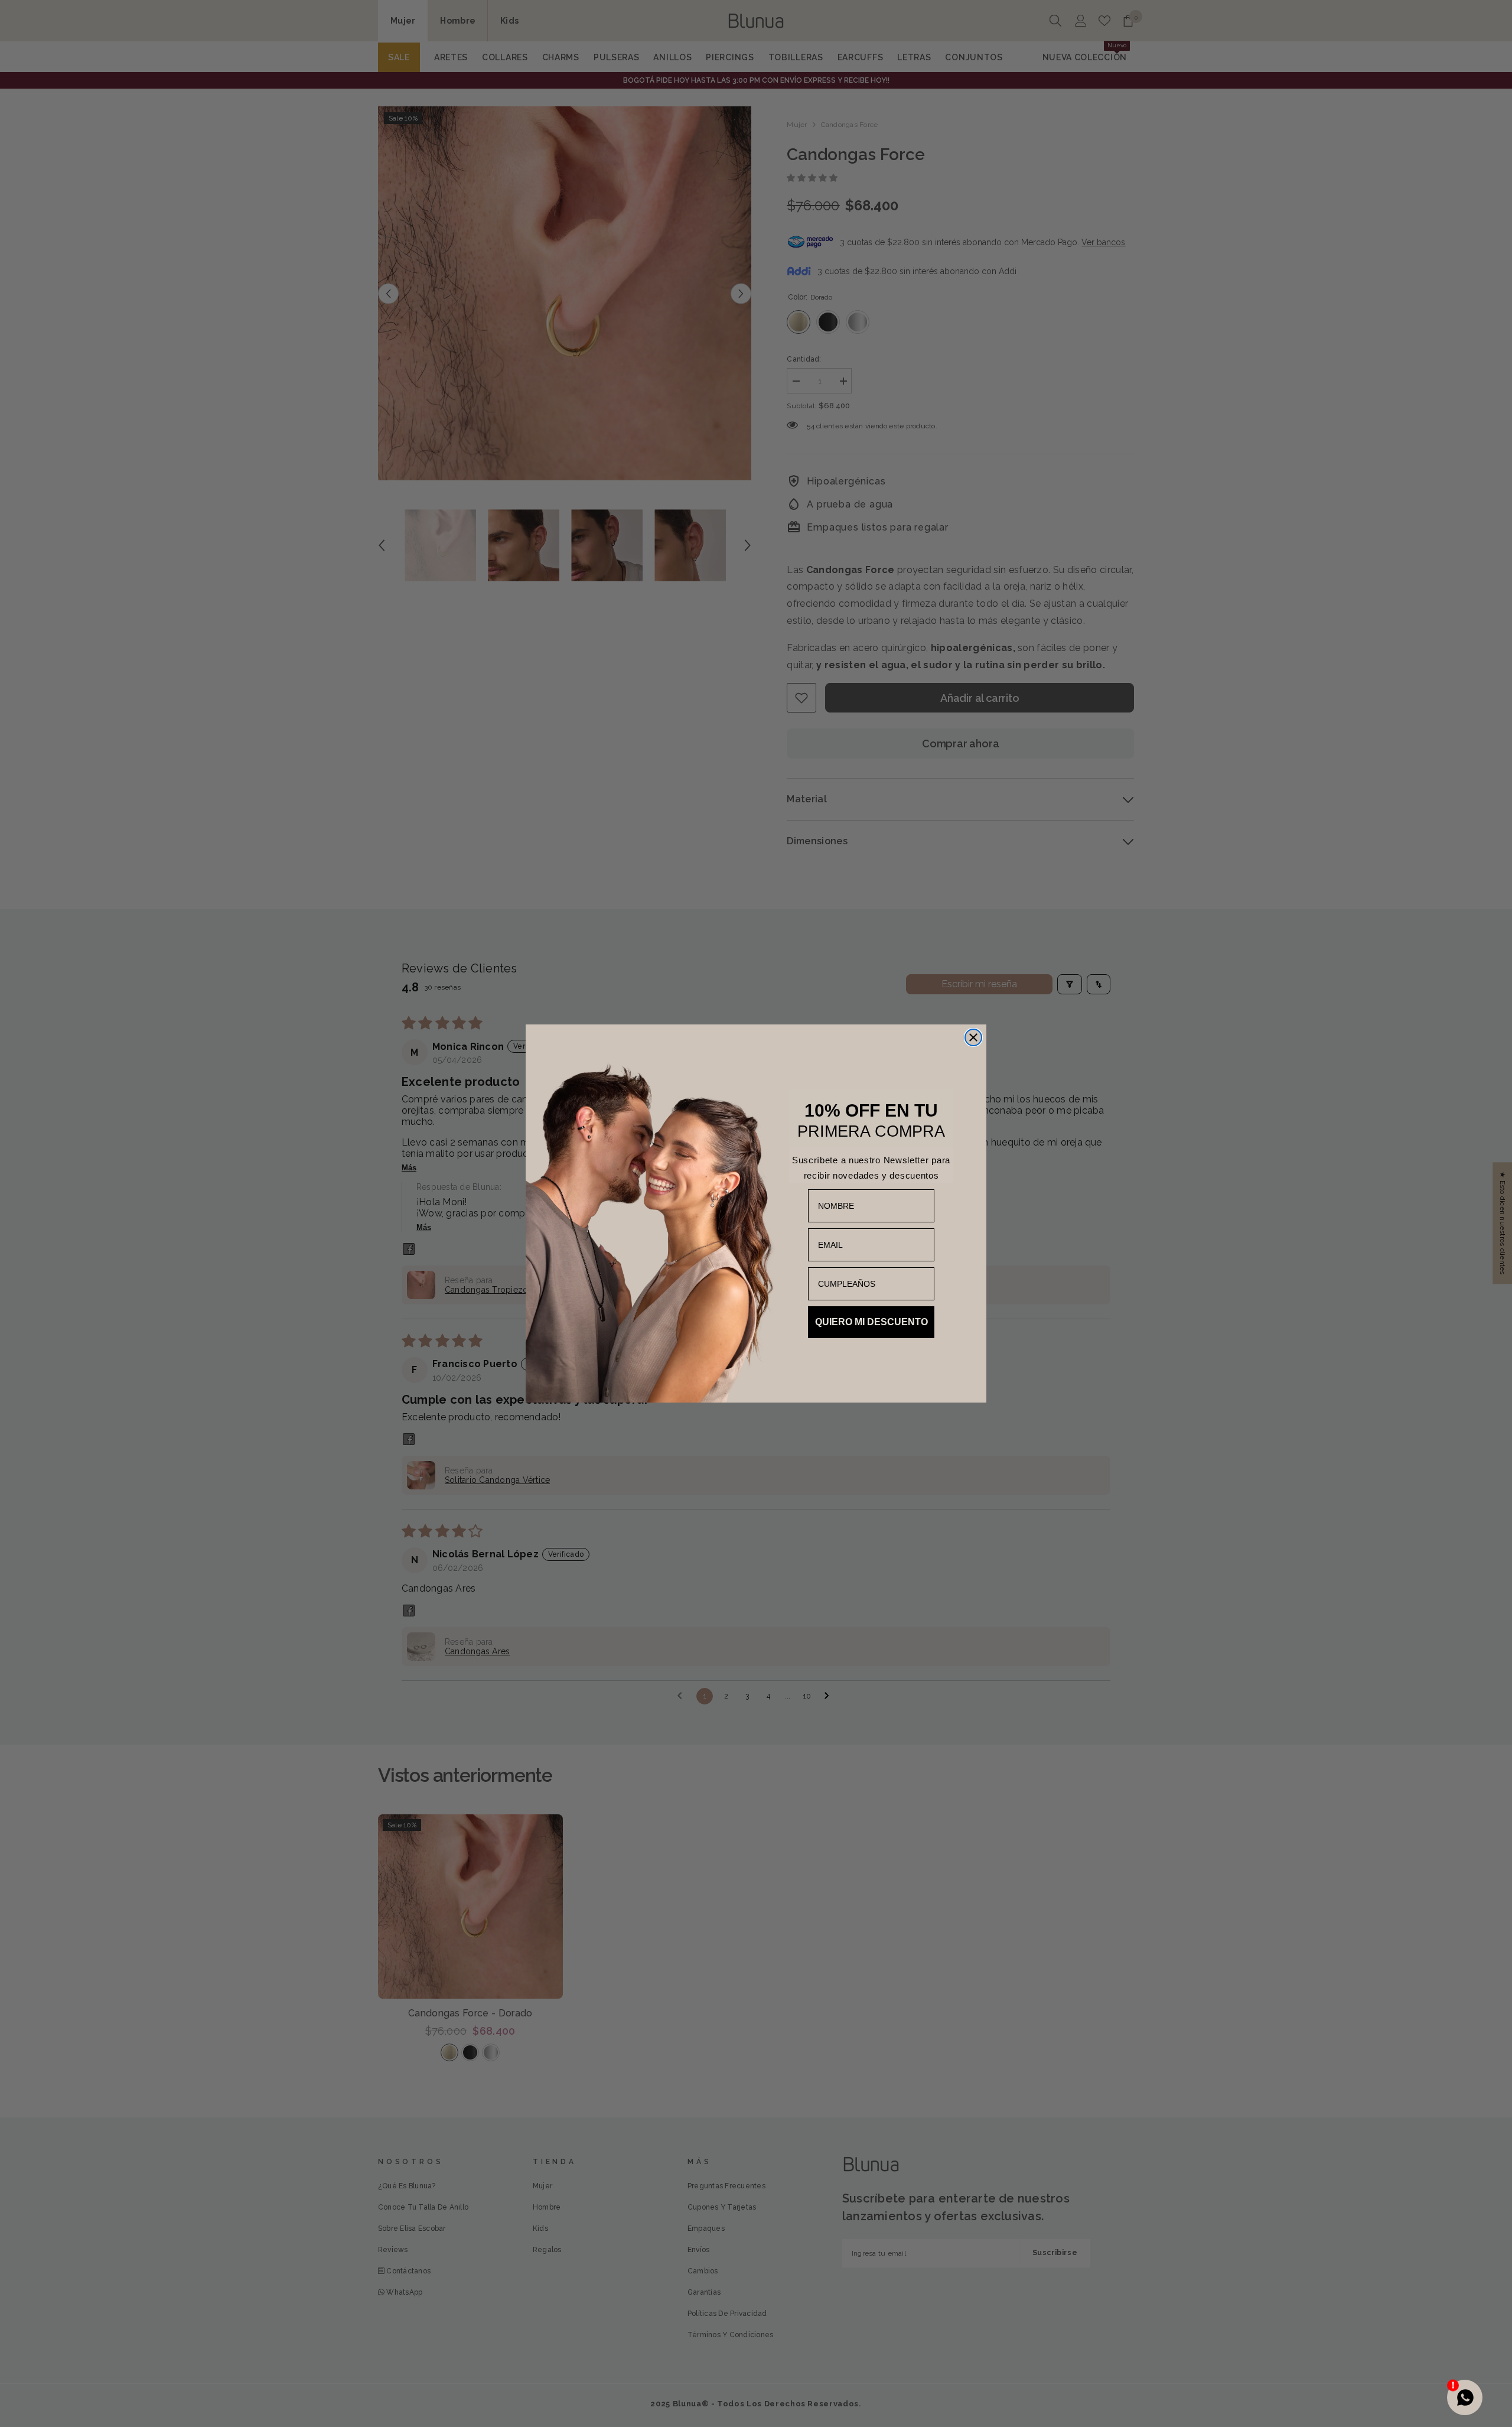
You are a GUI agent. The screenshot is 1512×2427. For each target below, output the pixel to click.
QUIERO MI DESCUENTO (871, 1322)
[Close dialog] (973, 1037)
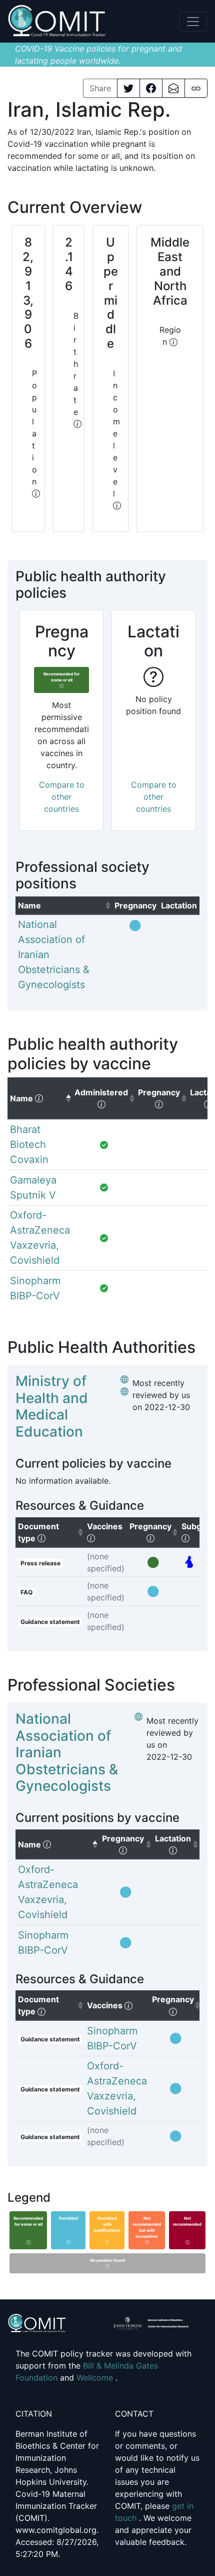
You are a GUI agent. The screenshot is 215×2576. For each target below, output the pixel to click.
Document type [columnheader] (51, 1532)
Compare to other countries (61, 797)
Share (100, 88)
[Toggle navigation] (193, 22)
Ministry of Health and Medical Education (52, 1406)
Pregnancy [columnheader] (154, 1532)
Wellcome (96, 2378)
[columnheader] (64, 905)
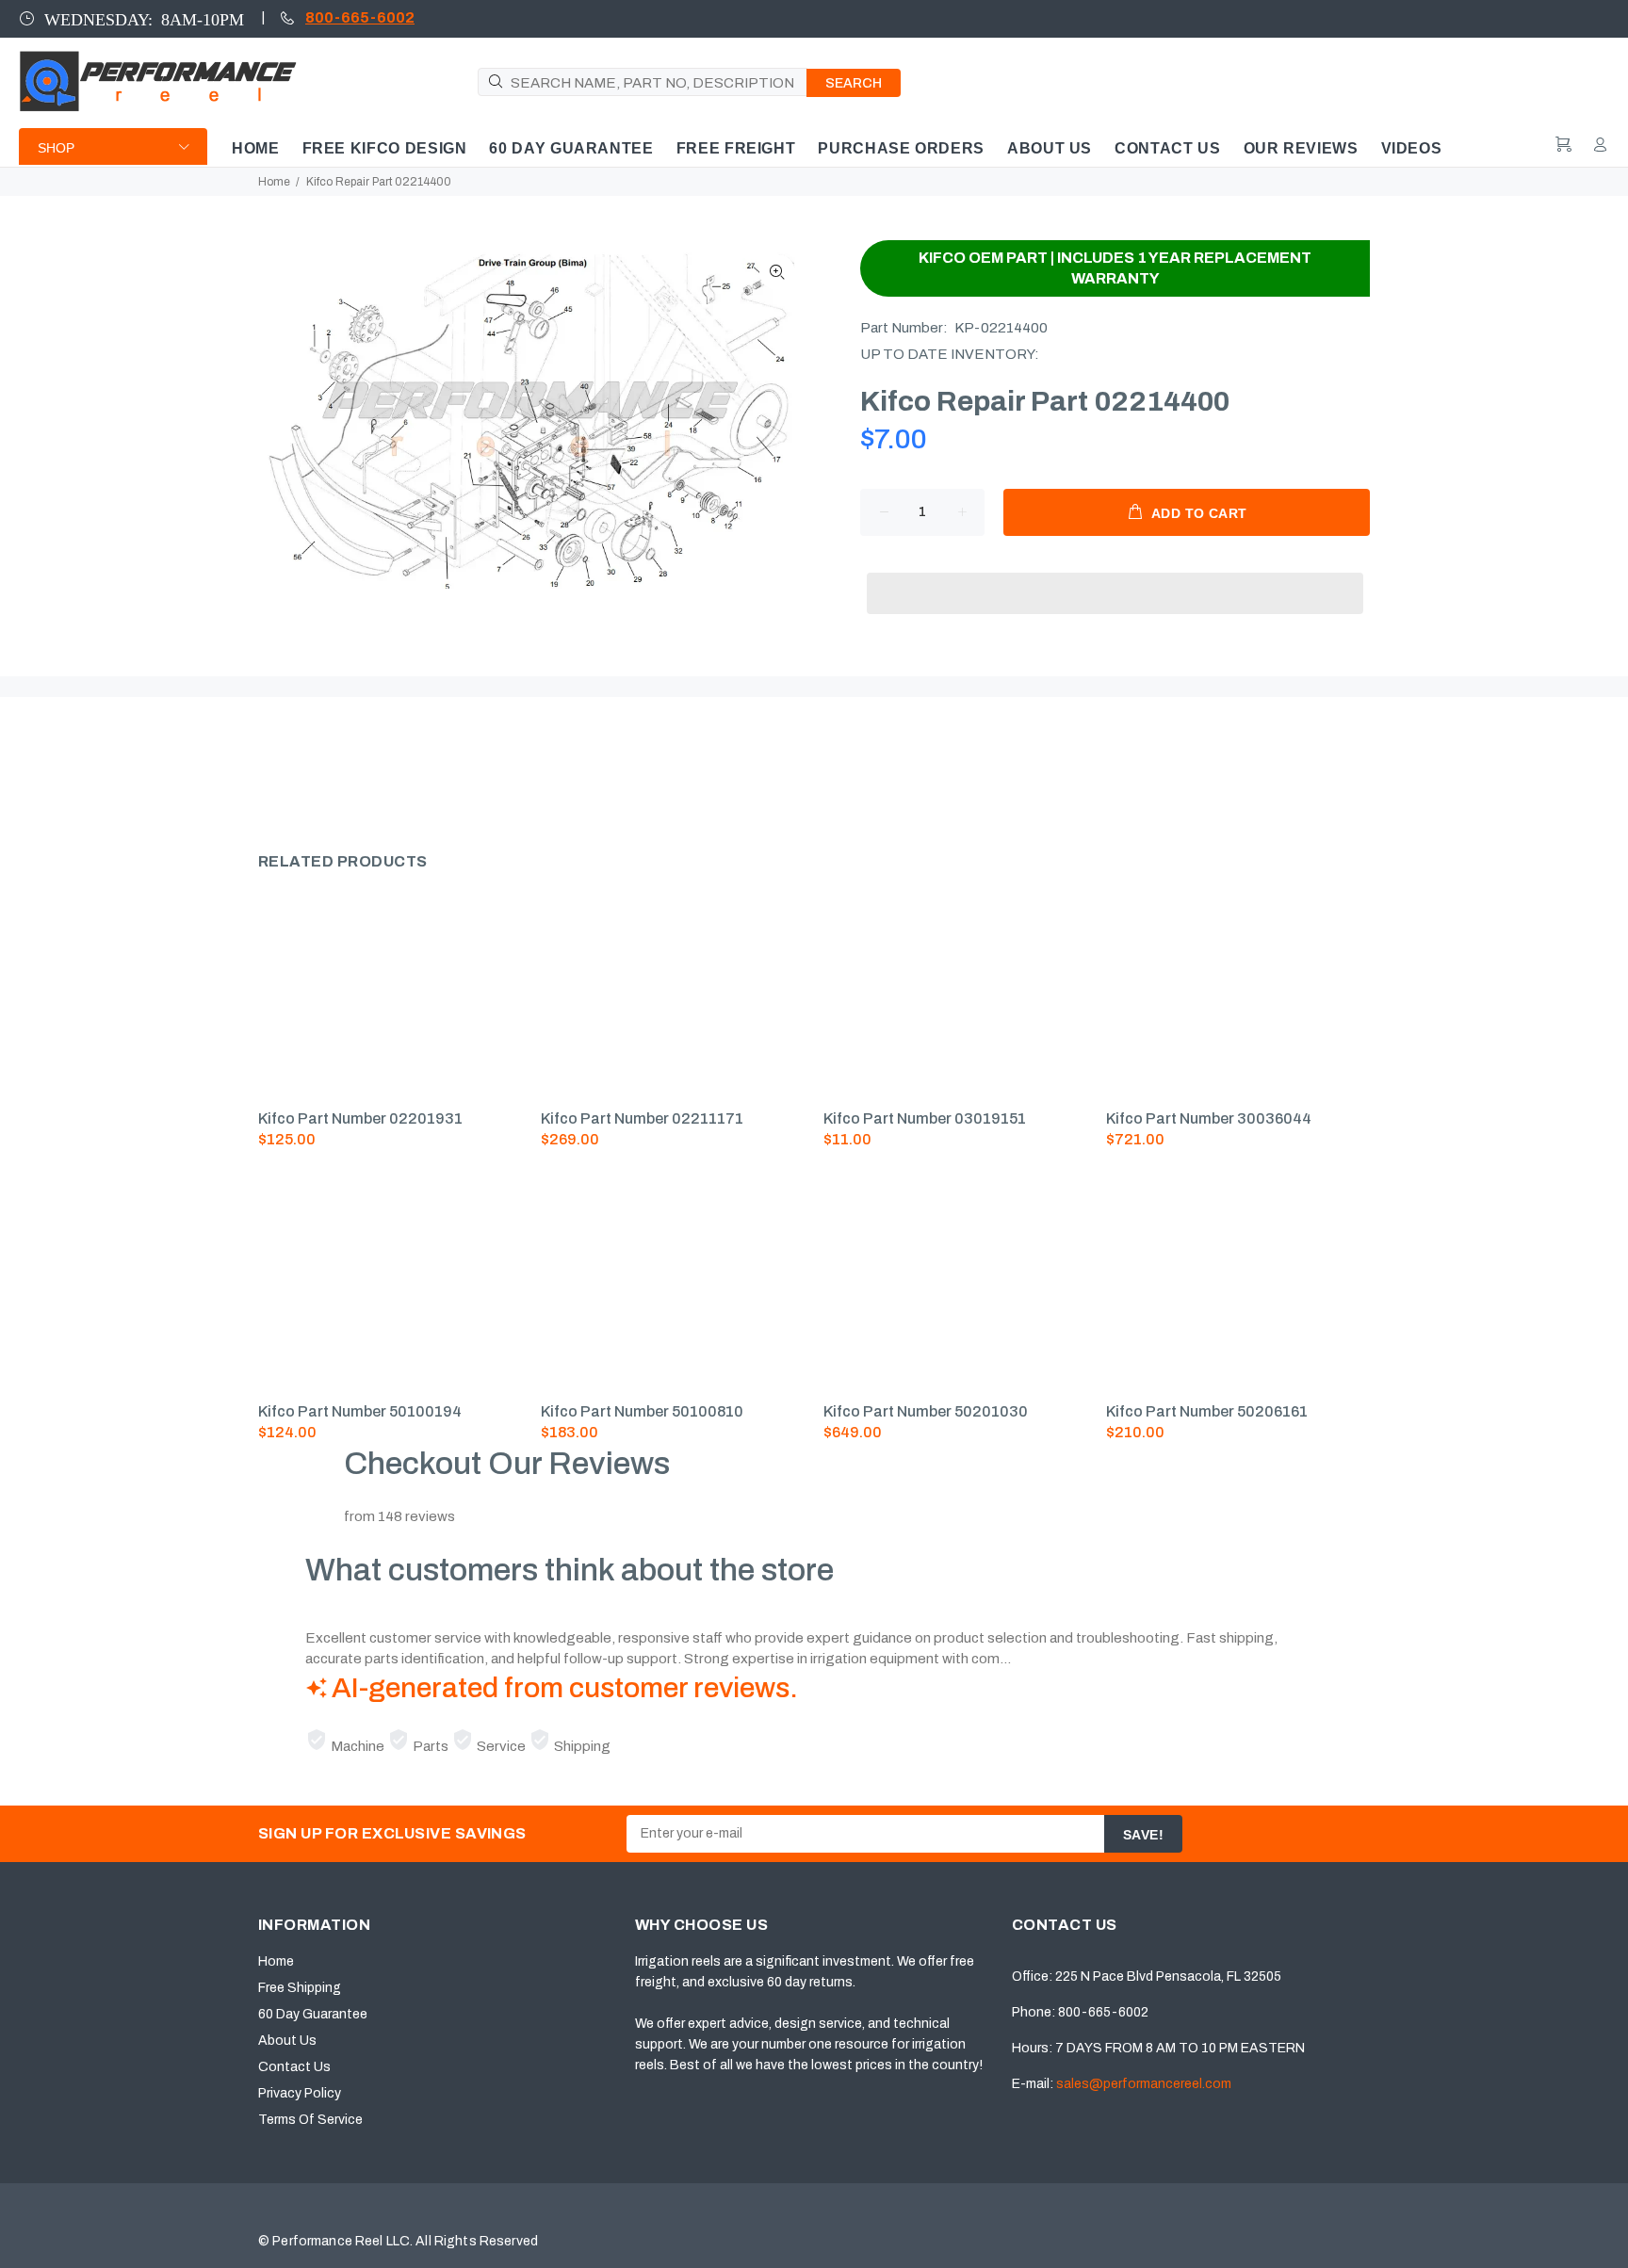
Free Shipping (299, 1988)
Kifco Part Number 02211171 (642, 1118)
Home (274, 181)
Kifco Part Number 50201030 (925, 1411)
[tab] (257, 766)
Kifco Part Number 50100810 (642, 1411)
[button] (1115, 575)
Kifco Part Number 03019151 (924, 1118)
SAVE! (1143, 1834)
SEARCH (853, 83)
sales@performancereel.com (1143, 2084)
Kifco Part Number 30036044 (1208, 1118)
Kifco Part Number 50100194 (360, 1411)
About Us (287, 2040)
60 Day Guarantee (312, 2014)
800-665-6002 (360, 17)
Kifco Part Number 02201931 (360, 1118)
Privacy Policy (299, 2093)
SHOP (56, 147)
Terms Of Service (310, 2120)
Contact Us (294, 2067)
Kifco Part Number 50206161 (1207, 1411)
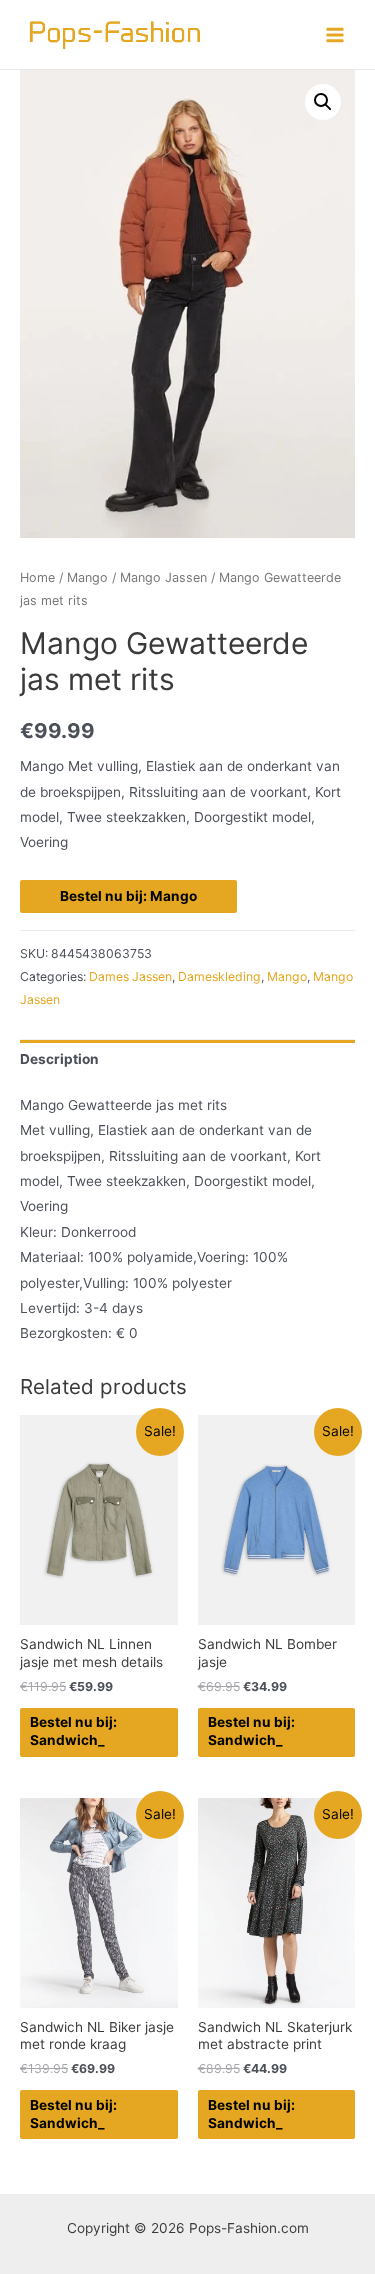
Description (59, 1059)
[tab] (187, 1059)
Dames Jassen (130, 976)
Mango (87, 577)
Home (37, 577)
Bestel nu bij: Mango (128, 896)
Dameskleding (219, 976)
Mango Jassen (163, 577)
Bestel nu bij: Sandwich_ (73, 1731)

::::::::

§ **Work task**: Line for line, output the entries above from the line with "60 Day Guarantee (312, 2014)" to the line with "Dames Jassen (130, 976)", both included, and nothing more. Skip pictures.

§ **Answer area**:
60 Day Guarantee (312, 2014)
800-665-6002 (360, 17)
Kifco Part Number 02201931 (360, 1118)
Privacy Policy (299, 2093)
SHOP (56, 147)
Terms Of Service (310, 2120)
Contact Us (294, 2067)
Kifco Part Number 50206161 (1207, 1411)
Description (59, 1059)
[tab] (187, 1059)
Dames Jassen (130, 976)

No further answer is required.